China’s real estate investment up 7% in 2017
2018-01-18
Xinhua
BEIJING — China’s investment in real estate development grew 7 percent year on year in 2017, 0.1 percentage point faster than a year earlier, the National Bureau of Statistics (NBS) said on Jan 18.
The total property investment in 2017 was nearly 11 trillion yuan (about $1.7 trillion), the NBS said.
Among this total, the investment in residential buildings went up by 9.4 percent year on year.
The newly built floor space was 1.8 billion square meters, up by 7 percent year on year. The newly built floor space of residential buildings surged by 10.5 percent.
The floor space of commercial buildings sold was 1.7 billion square meters, up by 7.7 percent year on year, while the floor space of residential buildings sold went up by 5.3 percent.

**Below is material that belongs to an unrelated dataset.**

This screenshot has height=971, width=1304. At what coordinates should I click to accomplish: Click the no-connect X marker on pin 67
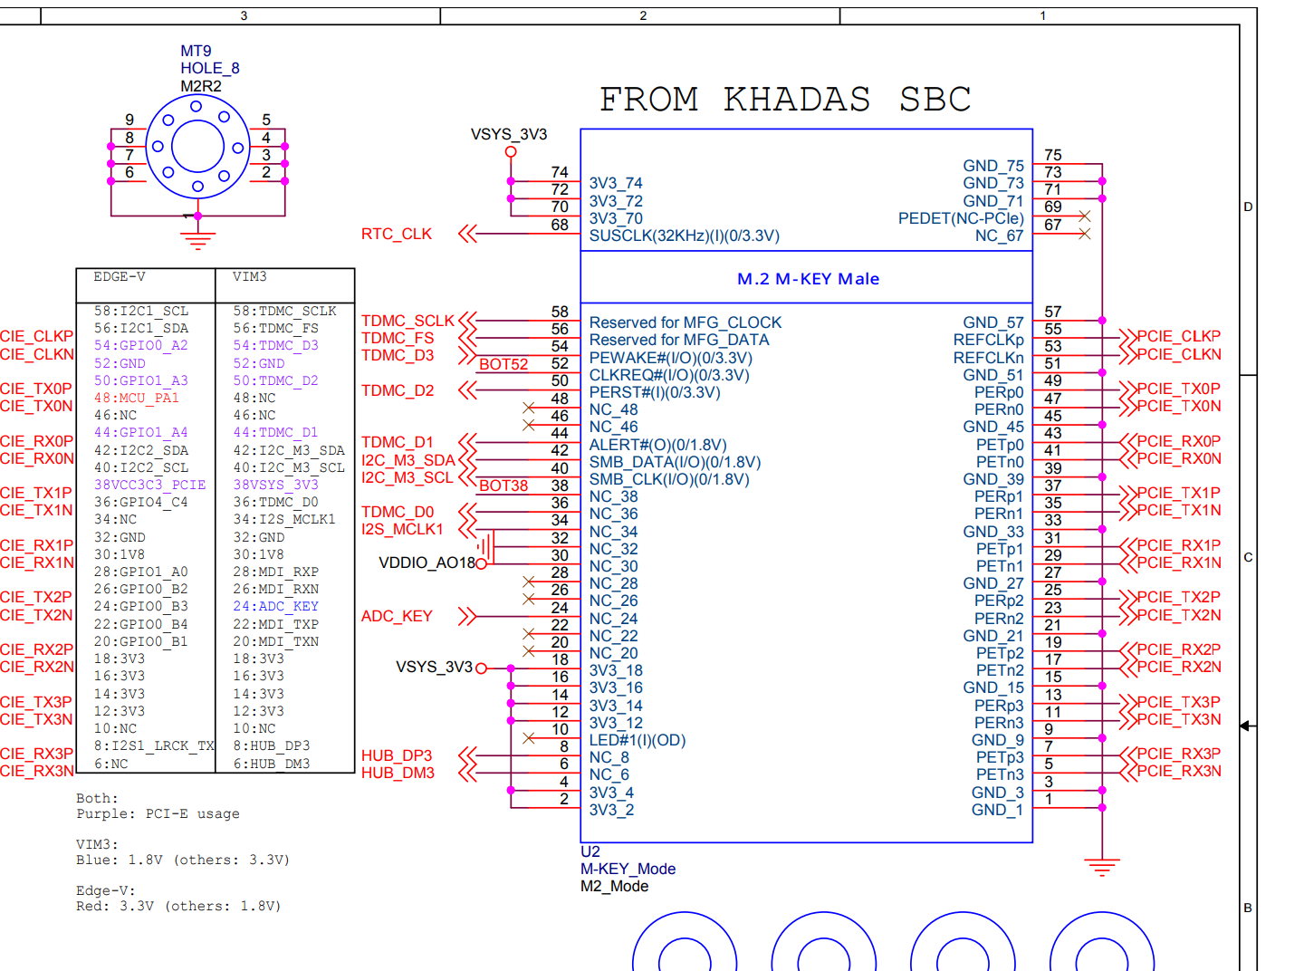point(1084,235)
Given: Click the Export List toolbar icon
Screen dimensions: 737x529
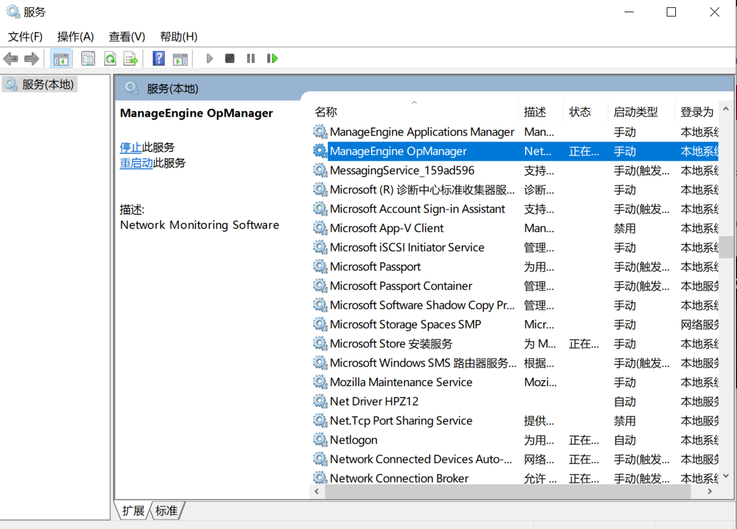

The total sales of commercial buildings were 13.4 trillion yuan, up 13.7 percent year on year, among which the sales of residential buildings rose 11.3 percent.
The land space purchased for real estate development was 255 million square meters, up 15.8 percent year on year.
By the end of the year, the floor space of commercial buildings for sale was 589.2 million square meters, down 15.3 percent from the end of 2016.
The funds in place for real estate development enterprises reached 15.6 trillion yuan last year, up 8.2 percent year on year.
NBS data also showed that the property market remained largely stable in December, with house prices edging down slightly in major cities amid tough purchase restrictions.
On a monthly basis, December’s new residential housing prices in first-tier cities stayed unchanged from November, and prices of existing houses went down 0.1 percent.
In contrast, the property market in second- and third-tier cities is showing signs of picking up, with new residential housing prices gaining 0.6 percent and 0.5 percent, respectively, from a month earlier, NBS data showed.
The annual property investment growth slightly outpaced the GDP growth.
China’s GDP grew 6.9 percent year-on-year in 2017, well above the official target of around 6.5 percent and higher than the 6.7 percent growth registered in 2016.
This also marked the first acceleration in annual GDP growth pace since 2010.